In future studies, we will investigate the biological properties of dextrose in vivo with objective outcome measures, especially through diagnostic imaging or histological sampling, which may clarify the exact mechanism of clinical responses to dextrose injection. Moreover, in the current multidisciplinary care of patients with chronic myofascial pain, we aim to compare dextrose injection with other therapies, such as physical therapy or pharmacologic treatment, through controlled prospective trials. A comparison between our current injection regimens and other commonly used agents, conducted through randomization and a rigorous study protocol, could help determine the optimal regimen for injection.
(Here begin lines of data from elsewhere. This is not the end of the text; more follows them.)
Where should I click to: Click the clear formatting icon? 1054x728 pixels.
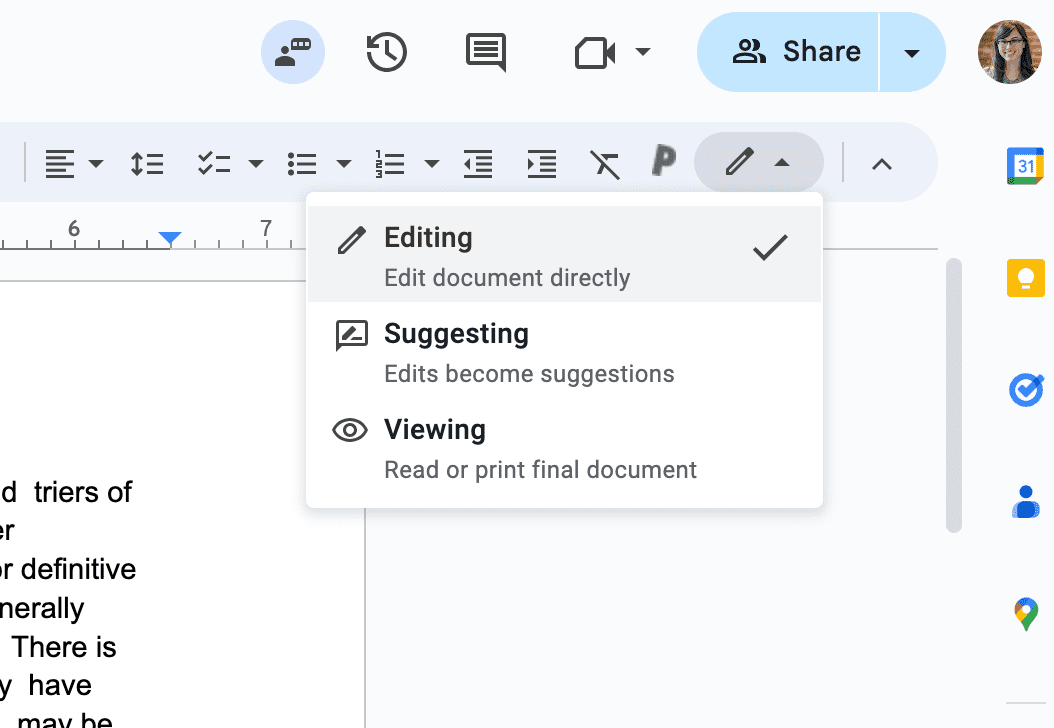[x=604, y=163]
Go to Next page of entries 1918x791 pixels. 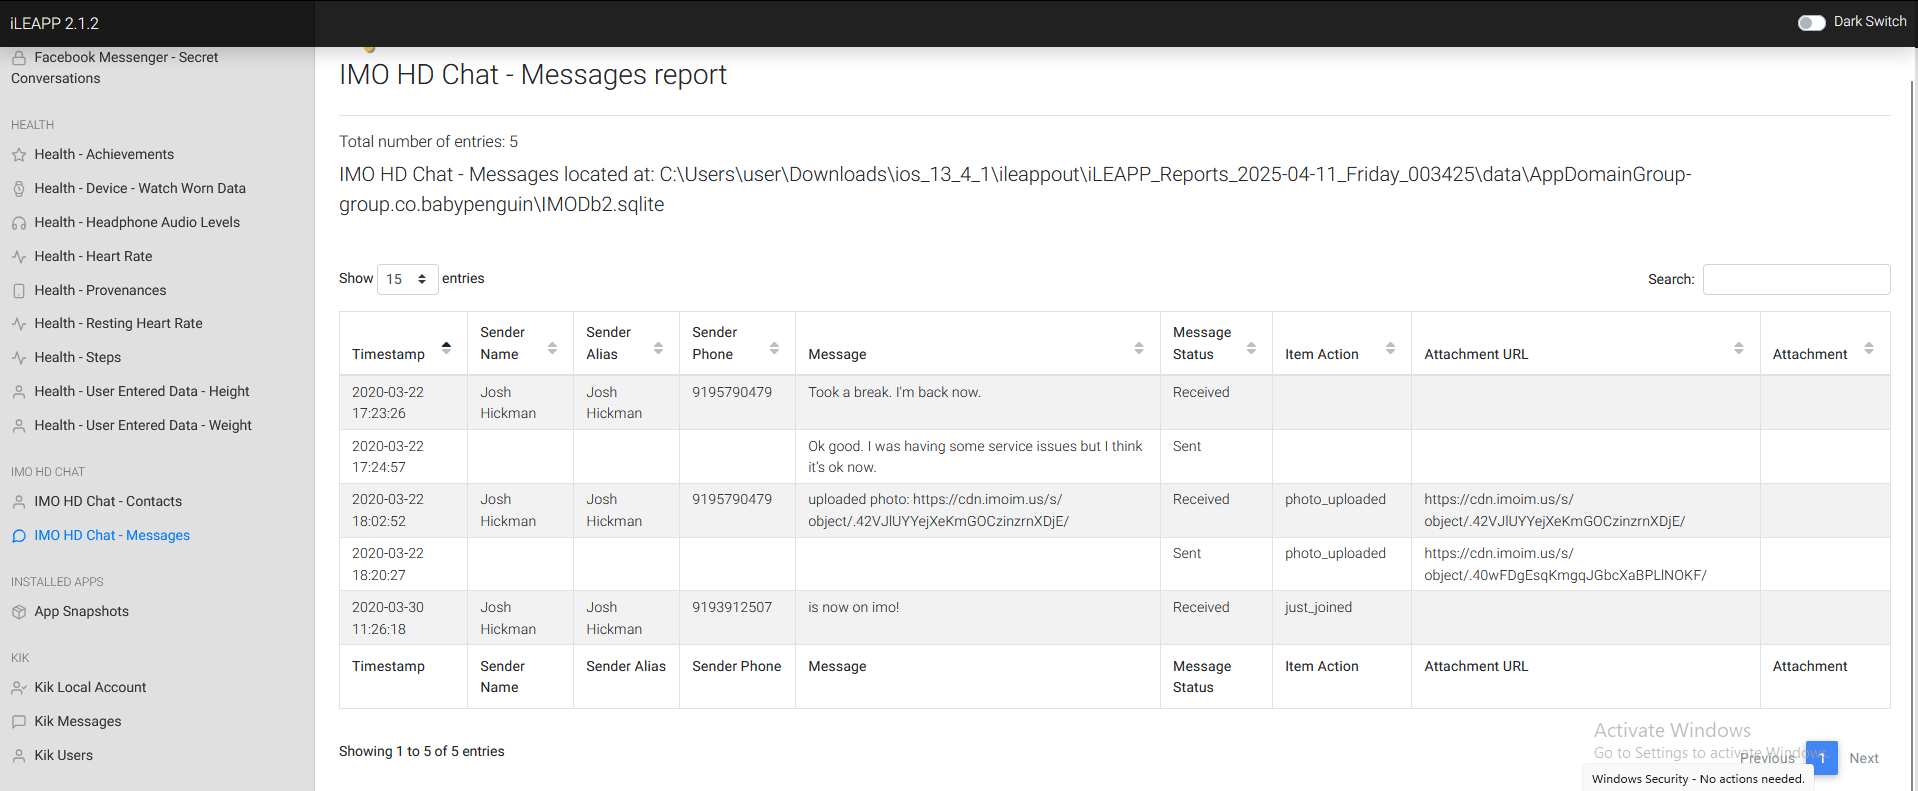pyautogui.click(x=1863, y=758)
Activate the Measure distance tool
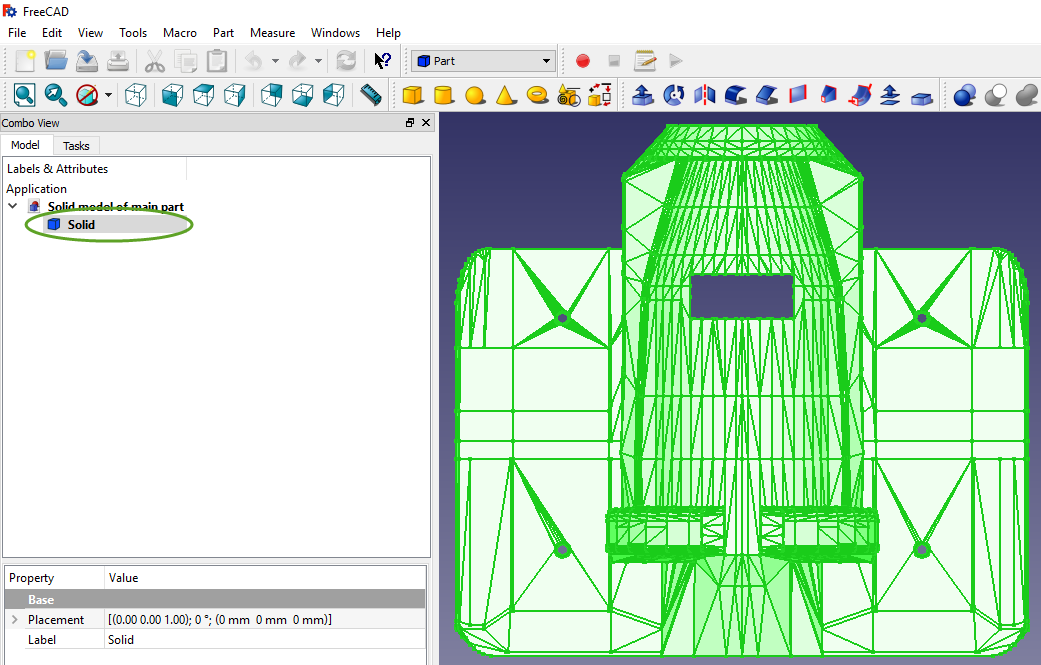The height and width of the screenshot is (665, 1041). pos(370,94)
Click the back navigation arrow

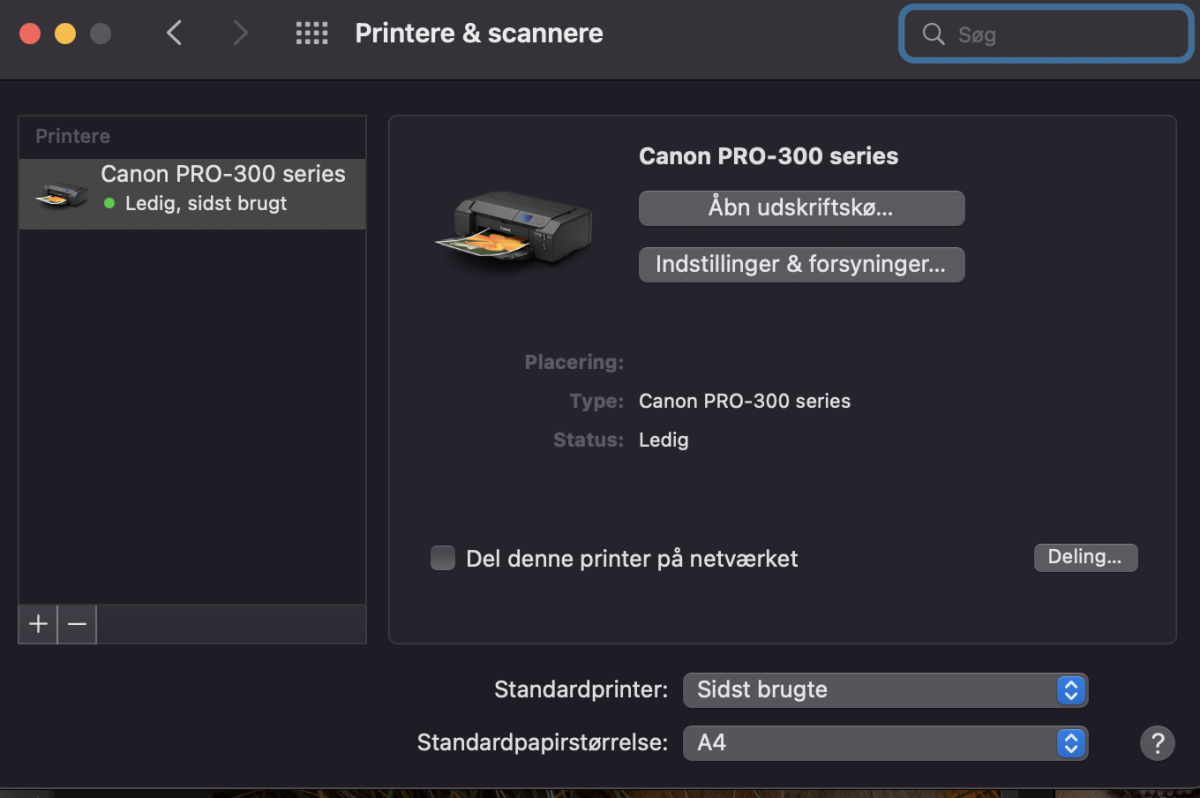174,34
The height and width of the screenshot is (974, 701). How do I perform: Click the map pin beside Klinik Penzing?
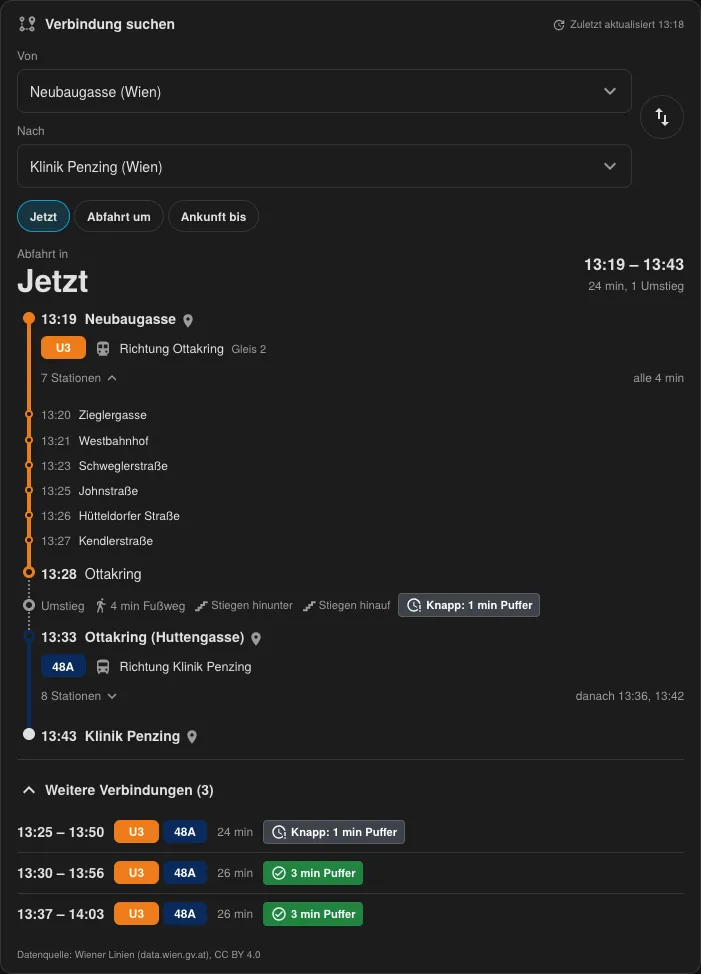coord(192,737)
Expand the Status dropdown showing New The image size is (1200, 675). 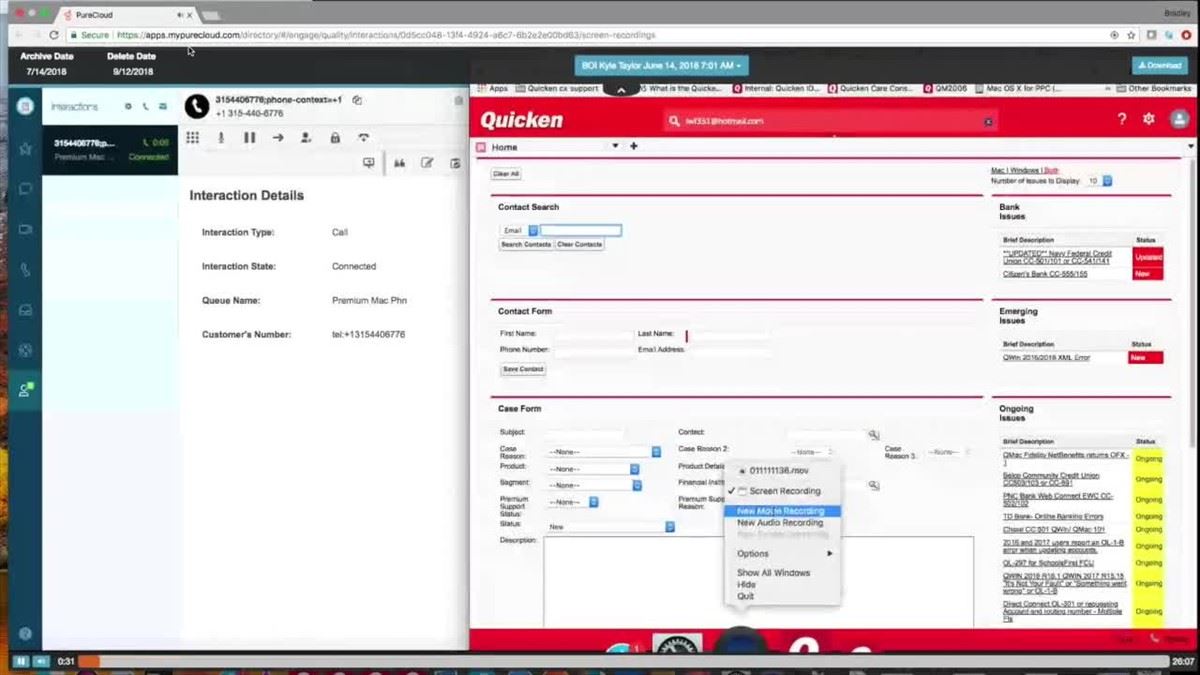tap(611, 526)
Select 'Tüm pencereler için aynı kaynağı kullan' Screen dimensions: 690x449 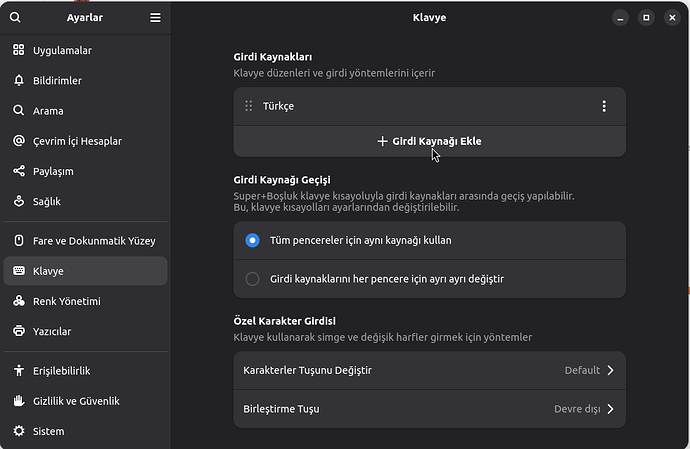tap(252, 240)
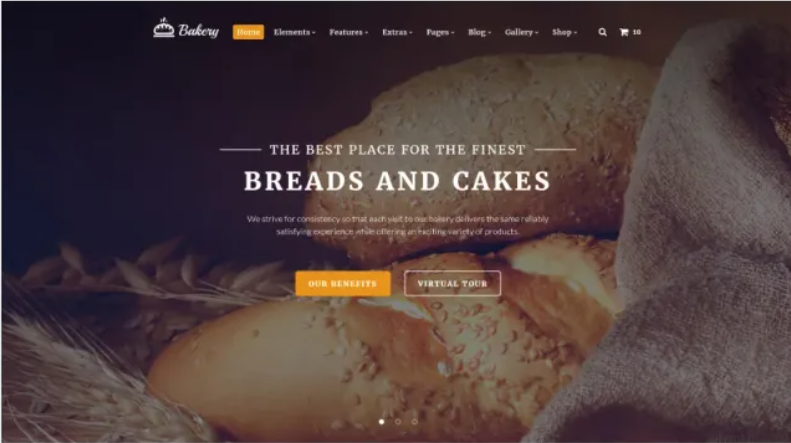Click the Our Benefits button

coord(343,284)
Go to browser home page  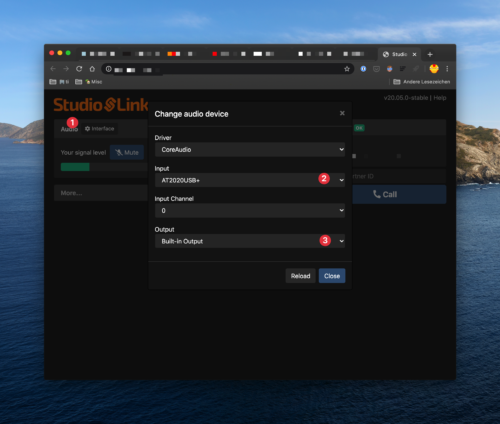tap(92, 69)
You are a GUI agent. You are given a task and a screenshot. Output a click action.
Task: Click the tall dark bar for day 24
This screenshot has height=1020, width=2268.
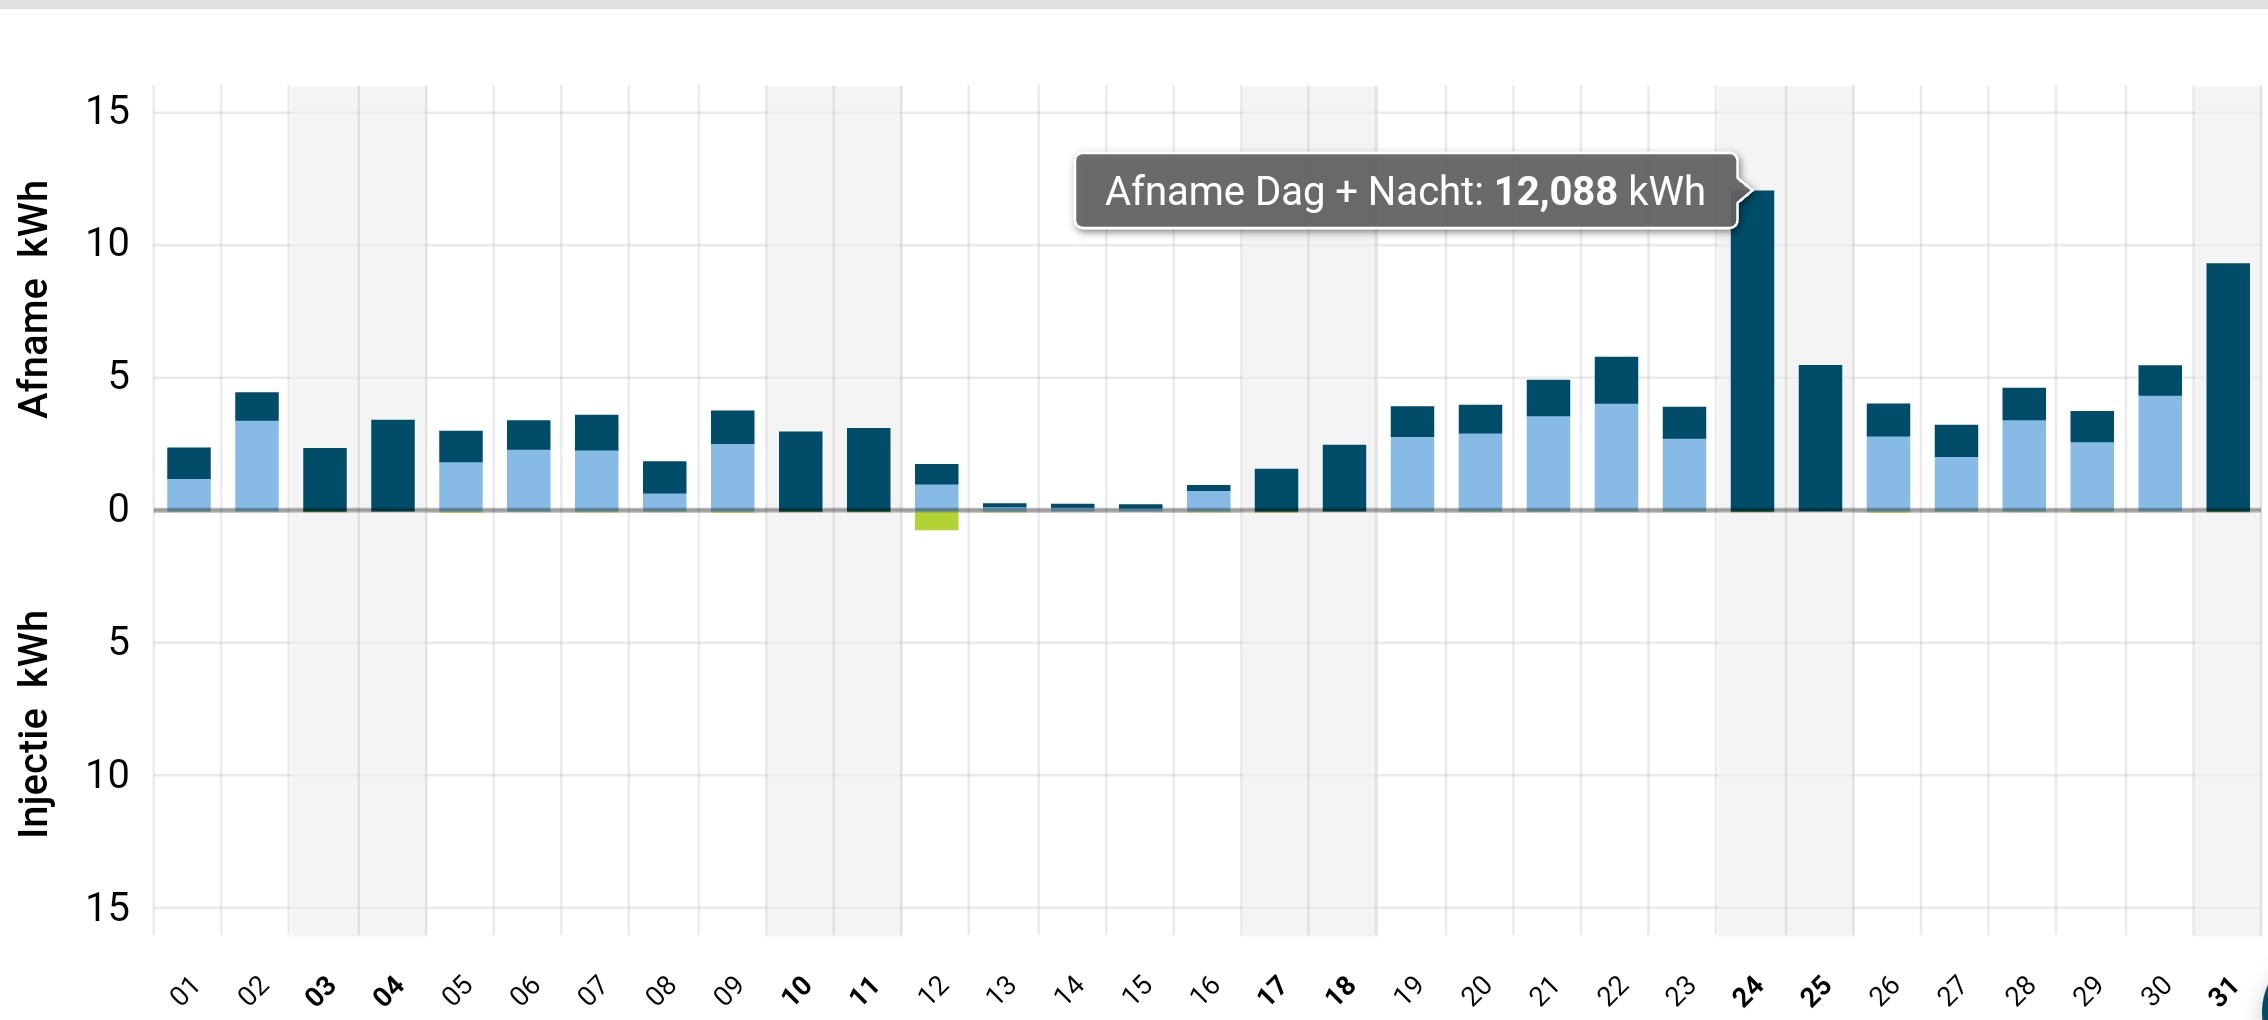tap(1752, 350)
Furthermore, evaluation of long-term outcomes of dextrose injection may help analyze its efficacy in long-term symptomatic control and improvement in patients’ functional and social disabilities.
In conclusion, ultrasound-guided targeted dextrose injection for treating refractory localized myofascial pain syndrome showed remarkable effectiveness, significantly reducing symptom intensities in the majority of the treated patients 1 month after a single injection. Our experience is consistent with available scientific evidence that dextrose injection is a safe, inexpensive, and efficient treatment.